The book I’m Feeling Lucky talks about Google’s progression from being a 50 person startup company to being the company we see today. It’s an account from a journalist who steps on as Google’s 59th employee. The book shares many of the milestones that Google experienced along the way.
Culture is one of the biggest if not the biggest shift in companies as they transform from small scale startups to large companies. Growing companies inevitably comes with a transforming culture, and is something that needs to be taken into consideration as each employee is hired.
Many companies such as AirBnB, Zappos, and G Adventures are learning to deeply value and place a emphasis on company culture.

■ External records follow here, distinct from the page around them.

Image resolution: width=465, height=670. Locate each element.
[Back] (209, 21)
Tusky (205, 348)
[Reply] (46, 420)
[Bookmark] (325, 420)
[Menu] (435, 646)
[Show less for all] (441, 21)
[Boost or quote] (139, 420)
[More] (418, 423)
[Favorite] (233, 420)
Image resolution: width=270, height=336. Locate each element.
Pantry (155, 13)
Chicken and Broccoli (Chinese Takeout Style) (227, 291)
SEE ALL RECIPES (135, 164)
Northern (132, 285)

However, when it comes to company culture, culture simply doesn’t scale the same way that most other organizational operations do. Dunbar’s number is a scientifically experimented value that states that humans are only mentally capable of maintaining 150 or so relationships.
How then, do you scale an organization while maintaining a close knit culture?
By redefining what scale and growth mean to your company. Not every company should scale by adding more employees. In fact, not every company should necessarily attempt to scale by gaining more customers.
The company that is able to provide better value to a small number of customers is scaling. The company that figures out how to do more with less is scaling. The company that figures out how to crowdsource or outsource is scaling.
And the end of the day it boils down to two questions: How do you define scale? and How much do you value culture?